Цель задания
Напишите продолжение текста о деглобализации и последствиях кризиса 2008 года, начиная сразу после его последнего предложения.

Текст страницы
Процесс деглобализации, который сейчас проявляется уже явным образом, начался вовсе не с приходом Трампа в Белый дом, а гораздо раньше – с началом мирового кризиса 2008 года. В периоды финансовых кризисов потоки капиталов разворачиваются, производство сокращается, товарооборот падает – значит, резко снижается уровень глобализации. Более того, глобализация сама по себе усугубляет масштаб кризиса и негативные эффекты для всей мировой экономики.
По данным Всемирного банка, к 2008 г. оборот международной торговли достиг исторического максимума в 61% мирового ВВП, а затем резко снизился до 52,6 процента. В 2007 г. трансграничные потоки капитала находились на максимальных значениях в 21% мирового ВВП, но в 2008 г. мгновенно упали до 4% и с тех пор находятся в диапазоне 5–6%. Рост иностранных инвестиций в развивающиеся экономики также резко сократился за последние несколько лет и в 2016 г., например, составил лишь 3 процента. Последствия кризиса 2008 г. мир не преодолел до сих пор, а крупнейшие участники глобального экономического процесса с тех пор начали задумываться над альтернативами.
Динамика роста долга – как чисто государственного, так и общенационального – также несет серьезную угрозу для мировой экономики. По данным МВФ, в 2016 г. отношение государственного долга к ВВП составляло в США 104%, в Японии – 229%, в ЕС в целом – 85%, а в Китае – всего 44%. Если долговая нагрузка в развитых экономиках не будет снижена до приемлемого уровня, это грозит дальнейшим замедлением экономического роста.
Бегство финансового капитала вынуждает страны принимать меры для ограничения оттока средств, а сжатие международной торговли обостряет конкуренцию среди производителей и подталкивает их к протекционизму.
Соединенные Штаты предложили в качестве антикризисных мер так называемый Вашингтонский консенсус, требующий минимизировать дефицит бюджетов, осуществить еще большую либерализацию финансовых рынков и дерегулировать экономику. Страны, которые согласились на эти условия, обрекли экономики на длительную стагнацию. А те государства, которые не стали следовать рекомендациям МВФ и Всемирного банка и выбрали экономическую интеграцию при возможно более полном сохранении суверенитета, сейчас являются лидерами по темпам экономического роста.
Отсюда первый вывод: в «большой игре» преимущество получает тот, кто не боится играть не по правилам и последовательно отстаивает собственные интересы. Казалось бы, развивающиеся страны, и в частности БРИКС, должны были пострадать от кризиса 2008 г. больше всего. Но если проанализировать отчеты Всемирного банка по динамике мирового ВВП за 2007–2015 гг., можно увидеть совершенно иную картину. С момента кризиса 2008 г. Азиатско-Тихоокеанский регион сравнялся по экономической мощи с Северной Америкой и Старым Светом (включающим ЕС, Россию, Турцию и Средний Восток), при этом Евросоюз оказался самой пострадавшей от многолетних экономических проблем стороной. ВВП Северной Америки с 2007 по 2015 гг. вырос с 15,1 трлн долларов до 19,5 трлн долларов, при этом ВВП Юго-Восточной Азии и соседних стран увеличился почти в два раза с 11,1 трлн долларов до 21,3 трлн долларов, а Большая Европа с Россией, напротив, продемонстрировали слабо отрицательную динамику, потеряв за 8 лет около 100 млрд долларов номинального ВВП и показав в 2015 г. цифру в 19,95 трлн долларов.

Выдержки из строк
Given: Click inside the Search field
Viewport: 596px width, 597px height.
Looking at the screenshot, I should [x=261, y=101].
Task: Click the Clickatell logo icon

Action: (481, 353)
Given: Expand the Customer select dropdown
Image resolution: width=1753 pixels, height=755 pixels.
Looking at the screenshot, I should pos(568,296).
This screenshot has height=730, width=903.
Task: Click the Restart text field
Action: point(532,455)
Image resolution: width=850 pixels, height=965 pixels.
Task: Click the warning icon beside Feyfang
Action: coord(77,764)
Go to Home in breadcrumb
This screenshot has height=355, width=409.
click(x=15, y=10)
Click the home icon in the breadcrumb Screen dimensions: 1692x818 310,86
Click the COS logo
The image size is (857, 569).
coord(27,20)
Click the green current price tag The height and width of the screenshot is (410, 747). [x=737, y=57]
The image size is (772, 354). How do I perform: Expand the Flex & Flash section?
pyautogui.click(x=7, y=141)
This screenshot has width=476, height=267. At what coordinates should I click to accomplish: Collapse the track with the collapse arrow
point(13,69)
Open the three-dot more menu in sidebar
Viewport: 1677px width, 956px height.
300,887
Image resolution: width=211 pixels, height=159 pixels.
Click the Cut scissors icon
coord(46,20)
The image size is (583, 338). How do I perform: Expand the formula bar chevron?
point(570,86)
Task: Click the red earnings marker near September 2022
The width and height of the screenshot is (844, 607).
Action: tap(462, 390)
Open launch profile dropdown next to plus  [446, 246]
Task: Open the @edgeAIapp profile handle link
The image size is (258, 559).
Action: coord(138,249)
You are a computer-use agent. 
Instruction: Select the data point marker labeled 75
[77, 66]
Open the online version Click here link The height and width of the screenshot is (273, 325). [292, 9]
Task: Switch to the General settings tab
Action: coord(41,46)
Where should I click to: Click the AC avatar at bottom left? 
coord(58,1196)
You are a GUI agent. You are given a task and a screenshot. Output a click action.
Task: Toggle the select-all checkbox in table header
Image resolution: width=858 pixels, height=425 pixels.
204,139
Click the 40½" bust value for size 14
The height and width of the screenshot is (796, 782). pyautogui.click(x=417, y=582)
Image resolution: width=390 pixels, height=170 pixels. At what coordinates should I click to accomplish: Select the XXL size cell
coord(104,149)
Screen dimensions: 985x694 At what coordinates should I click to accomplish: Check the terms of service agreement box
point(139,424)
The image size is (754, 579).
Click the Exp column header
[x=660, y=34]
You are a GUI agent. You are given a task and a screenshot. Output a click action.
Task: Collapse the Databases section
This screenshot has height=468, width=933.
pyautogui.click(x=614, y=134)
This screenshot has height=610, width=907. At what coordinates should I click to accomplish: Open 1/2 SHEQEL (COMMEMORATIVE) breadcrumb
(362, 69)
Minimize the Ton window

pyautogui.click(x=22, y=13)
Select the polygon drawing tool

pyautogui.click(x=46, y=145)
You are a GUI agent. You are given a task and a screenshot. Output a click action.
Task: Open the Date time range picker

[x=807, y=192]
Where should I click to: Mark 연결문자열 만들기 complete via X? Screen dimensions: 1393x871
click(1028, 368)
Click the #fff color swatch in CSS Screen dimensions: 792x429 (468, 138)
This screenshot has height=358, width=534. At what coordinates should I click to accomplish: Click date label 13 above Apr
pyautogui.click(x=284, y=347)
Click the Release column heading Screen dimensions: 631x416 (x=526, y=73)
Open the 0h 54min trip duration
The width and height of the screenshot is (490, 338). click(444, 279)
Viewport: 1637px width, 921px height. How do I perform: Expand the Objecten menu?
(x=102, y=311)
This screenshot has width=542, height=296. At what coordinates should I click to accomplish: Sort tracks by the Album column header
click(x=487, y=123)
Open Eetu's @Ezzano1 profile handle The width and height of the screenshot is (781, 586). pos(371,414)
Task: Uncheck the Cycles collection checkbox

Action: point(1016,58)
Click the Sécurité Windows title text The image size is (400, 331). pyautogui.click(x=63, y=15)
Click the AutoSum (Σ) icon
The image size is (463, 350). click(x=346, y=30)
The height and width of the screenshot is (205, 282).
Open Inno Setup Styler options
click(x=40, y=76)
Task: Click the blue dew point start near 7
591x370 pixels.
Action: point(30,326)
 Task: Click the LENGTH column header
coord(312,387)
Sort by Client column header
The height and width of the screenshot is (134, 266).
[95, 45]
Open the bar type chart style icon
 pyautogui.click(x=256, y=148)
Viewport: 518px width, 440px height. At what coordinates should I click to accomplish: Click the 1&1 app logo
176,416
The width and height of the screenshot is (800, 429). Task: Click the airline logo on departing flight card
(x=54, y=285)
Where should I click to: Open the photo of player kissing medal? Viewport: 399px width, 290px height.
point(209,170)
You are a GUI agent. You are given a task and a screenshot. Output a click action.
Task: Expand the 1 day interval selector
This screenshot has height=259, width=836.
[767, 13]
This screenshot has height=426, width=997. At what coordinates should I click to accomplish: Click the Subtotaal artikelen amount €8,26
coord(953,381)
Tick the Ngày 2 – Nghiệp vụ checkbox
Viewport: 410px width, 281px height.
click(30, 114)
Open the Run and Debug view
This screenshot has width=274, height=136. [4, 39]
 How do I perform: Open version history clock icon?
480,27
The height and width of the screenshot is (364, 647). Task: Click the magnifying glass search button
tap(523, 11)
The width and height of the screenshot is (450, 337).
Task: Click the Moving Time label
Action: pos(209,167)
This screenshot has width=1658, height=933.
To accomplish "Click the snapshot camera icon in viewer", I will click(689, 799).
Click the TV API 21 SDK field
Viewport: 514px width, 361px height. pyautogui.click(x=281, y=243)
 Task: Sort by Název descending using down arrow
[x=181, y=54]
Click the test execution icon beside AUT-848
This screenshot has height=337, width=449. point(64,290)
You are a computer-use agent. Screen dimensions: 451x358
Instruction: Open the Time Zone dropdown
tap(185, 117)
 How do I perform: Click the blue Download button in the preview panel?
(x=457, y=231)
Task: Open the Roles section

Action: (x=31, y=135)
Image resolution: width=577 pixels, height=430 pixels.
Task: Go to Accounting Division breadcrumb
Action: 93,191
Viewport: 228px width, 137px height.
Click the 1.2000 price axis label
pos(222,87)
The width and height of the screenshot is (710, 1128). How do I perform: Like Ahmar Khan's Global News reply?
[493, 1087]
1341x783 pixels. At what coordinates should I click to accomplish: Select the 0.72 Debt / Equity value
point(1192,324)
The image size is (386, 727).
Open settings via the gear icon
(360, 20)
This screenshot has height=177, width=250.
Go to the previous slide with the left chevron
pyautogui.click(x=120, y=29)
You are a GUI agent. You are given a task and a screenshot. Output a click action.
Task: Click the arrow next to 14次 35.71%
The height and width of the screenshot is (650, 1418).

Итоговый результат
Таким образом, из трех основных мировых экономических кластеров наилучший результат показала Восточная Азия (в основном за счет Китая и отчасти Южной Кореи). Туда сейчас смещается экономический вес, в то время как остальной мир заметно тормозит.
Вывод второй: пусть глобальное распределение труда и ресурсов, доходов и капитала было неравномерным и не вполне справедливым, колоссальные объемы международной торговли и накопленные резервы обеспечили страны Юго-Восточной Азии собственными инвестиционными ресурсами и позволяют им в какой-то степени игнорировать правила, установленные гегемоном.
Всемирный банк отмечает в обзоре «Глобальные экономические перспективы», что 2017 г. будет трудным для мировой экономики из-за стагнации в торговле, сокращения инвестиционной активности и политической неопределенности в крупнейших экономиках. Поэтому рост глобального ВВП может составить всего 2,7%, три четверти которого обеспечат Китай и Индия. До 2025 г. доля ЕС, например, в общем приросте мировой экономики не превысит 10 процентов. Еще 10 лет такой динамики – и гегемония Запада может остаться в прошлом. Правда, технологические стандарты, юридические нормы, основные биржевые площадки, крупные капиталы и логистические хабы за пределами Азии по-прежнему контролирует Запад.
Вывод третий: Китаю, чтобы стать бенефициаром новой глобализации и будущим гегемоном, необходимо перехватить лидерство в мировом управлении, самому начать писать правила и завоевать право на глобальное распределение власти. Но ему вряд ли дадут это сделать. И в ближайшие 20 лет соперничество за глобальное доминирование начнет резко обостряться, причем настолько, что возрастет вероятность ядерного конфликта.
Время реакции и меркантилизма
Если вновь обратиться к компонентам формулы «великого дела государства», а именно: «количество, мощь и форма», то стратегии гегемона и великих держав или государственных объединений будут строиться по трем направлениям.
Количество – ставка на рост национального благосостояния, возврат капитала и концентрация его на своей территории, а также развитие внутреннего рынка в ущерб союзникам и торговым партнерам, которые и так слишком усилились.
Мощь – военно-политическое, финансовое, технологическое, политическое (а возможно, и идеологическое) доминирование.
Форма – структура собственной экономики, границы и барьеры, установленные вокруг нее, а также система стимулирования и продвижения на внешние рынки.
В эпоху становления капитализма экономическая доктрина, которая может обеспечить выполнение этих стратегий, называлась «меркантилизм». Поскольку мир далеко ушел от реалий XVIII века, современную доктрину протекционизма, реиндустриализации национальных экономик и государственного вмешательства в геоэкономику можно для удобства назвать неомеркантилизмом.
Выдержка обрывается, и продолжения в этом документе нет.